Gambar 9 Dioda Diberi Forward Bias

Sifat-Sifat Dioda 

            Dioda Silikon 

a.      Tegangan maju kurang lebih 0.6 V

b.     Perlawanan maju cukup kecil

c.      Perlawanan terbalik sangat tinggi (>1 Mega Ohm)

d.     Arus maju maksimum yang dibolehkan cukup besar, sampai 1000A

e.      Tegangan berbalik maksimum yang dibolehkan cukup tinggi    

Dioda Germanium

a.      Tegangan maju kurang lebih 0.2 V

b.     Perlawanan maju agak besar

c.      Perlawanan terbalik kurang tinggi (<1 Mega Ohm)

d.     Arus maju maksimum yang dibolehkan kurang besar

e.      Tegangan terbalik maksimum yang dibolehkan kurang tinggi

 

Jenis-Jenis Dioda

·       Dioda Pemancar Cahaya (LED)

Pada diode LED energi dipancarkan sebagai cahaya dengan menggunakan bahan dasar pembuatan LED seperti gallium, arsen, dan fosfor yang memancarkan cahaya warna merah, kuning, dan inframerah (tak kelihatan).

Gambar 10 Simbol Dioda LED

·       Dioda Photo

Dengan menggunakan jendela kecil untuk membuat junction agar terkena sinar, pabrik dapat membuat dioda photo. Dioda photo merupakan detector cahaya yang sangat baik.

Gambar 11 Simbol Dioda Photo

·       Dioda Varactor

Dioda varactor dapat disebut juga sebagai dioda kapasitas yang kapasitasnya dapat berubah-ubah jika diberi tegangan. Jika tegangannya semakin besar maka kapasitasnya akan semakin kecil.

Gambar 12 Simbol Dioda Varactor

·       Dioda Schottky (SCR)

Dioda SCR atau Silicon Control Rectifier adalah dioda yang memiliki fungsi sebagai pengendali. Dioda ini terdiri dari campuran P dan N, isi SCR terdiri dari PNPN (Positif Negatif Positif Negatif) atau PNPN Trioda.

Gambar 13 Simbol Dioda Schottky
 

·       Dioda Step-Recovery

Dioda step-recovery digunakan dalam rangkaian pulsa dan digital untuk menghasilkan pulsa yang sangat cepat.
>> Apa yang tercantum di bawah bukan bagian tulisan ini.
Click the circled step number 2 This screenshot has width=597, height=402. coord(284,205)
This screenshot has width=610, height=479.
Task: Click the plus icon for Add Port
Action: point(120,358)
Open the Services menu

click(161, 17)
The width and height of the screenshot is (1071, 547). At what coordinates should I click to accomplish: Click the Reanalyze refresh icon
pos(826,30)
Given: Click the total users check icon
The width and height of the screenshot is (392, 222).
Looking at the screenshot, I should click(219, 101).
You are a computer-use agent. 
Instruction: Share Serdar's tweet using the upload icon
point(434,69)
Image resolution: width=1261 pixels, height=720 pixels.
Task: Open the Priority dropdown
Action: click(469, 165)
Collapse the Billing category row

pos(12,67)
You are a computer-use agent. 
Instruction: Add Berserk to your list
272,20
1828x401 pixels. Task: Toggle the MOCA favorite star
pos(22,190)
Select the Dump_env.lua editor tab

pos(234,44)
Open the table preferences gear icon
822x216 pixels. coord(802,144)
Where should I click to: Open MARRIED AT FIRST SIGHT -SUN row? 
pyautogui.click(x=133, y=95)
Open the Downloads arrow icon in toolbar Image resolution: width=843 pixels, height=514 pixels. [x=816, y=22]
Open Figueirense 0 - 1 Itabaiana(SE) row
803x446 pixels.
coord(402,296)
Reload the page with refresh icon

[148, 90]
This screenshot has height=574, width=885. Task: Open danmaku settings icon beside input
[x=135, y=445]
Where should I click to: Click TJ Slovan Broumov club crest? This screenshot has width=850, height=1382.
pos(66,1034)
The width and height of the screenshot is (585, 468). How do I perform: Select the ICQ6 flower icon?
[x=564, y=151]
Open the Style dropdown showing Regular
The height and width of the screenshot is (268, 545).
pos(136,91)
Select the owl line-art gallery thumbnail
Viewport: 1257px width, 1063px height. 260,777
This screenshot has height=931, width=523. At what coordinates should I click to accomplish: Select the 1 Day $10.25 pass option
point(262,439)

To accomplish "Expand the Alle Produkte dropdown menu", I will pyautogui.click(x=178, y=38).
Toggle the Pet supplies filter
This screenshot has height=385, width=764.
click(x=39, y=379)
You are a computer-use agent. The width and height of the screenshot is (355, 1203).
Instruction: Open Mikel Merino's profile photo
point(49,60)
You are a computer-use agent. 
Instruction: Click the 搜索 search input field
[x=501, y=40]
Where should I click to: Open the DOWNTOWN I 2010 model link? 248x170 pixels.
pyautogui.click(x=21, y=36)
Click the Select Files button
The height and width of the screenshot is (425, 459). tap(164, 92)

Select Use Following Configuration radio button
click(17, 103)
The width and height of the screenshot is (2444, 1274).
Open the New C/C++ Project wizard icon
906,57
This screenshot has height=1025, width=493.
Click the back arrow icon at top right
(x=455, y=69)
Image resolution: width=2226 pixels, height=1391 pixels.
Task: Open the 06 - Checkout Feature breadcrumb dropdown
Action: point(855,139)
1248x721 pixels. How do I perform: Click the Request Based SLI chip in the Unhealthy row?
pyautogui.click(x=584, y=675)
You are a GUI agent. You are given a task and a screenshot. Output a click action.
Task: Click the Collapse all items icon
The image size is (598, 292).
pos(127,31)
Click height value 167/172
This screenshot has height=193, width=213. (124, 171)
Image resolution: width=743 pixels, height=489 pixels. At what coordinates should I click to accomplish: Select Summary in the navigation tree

Dioda ini juga digunakan dalam pengali frekuensi.

Gambar 14 Simbol Dioda Step-Recovery
 

·       Dioda Zener

Dioda Zener adalah dioda junction P dan N yang terbuat dari bahan silicon. Dioda digunakan pada daerah breakdown dan menghasilkan daerah breakdown kira-kira dari 2 sampai 200 Volt.

Gambar 15 Simbol Dioda Zener

 

Referensi

Amin, M. (2017). Modul Dioda Semikonduktor. Jakarta: Direktorat Pembinaan Sekolah Menengah Kejuruan.

Jamaaluddin. (2019). Konduktor-Isolator Dan Semikonduktor. Sidoarjo: UMSIDA Press.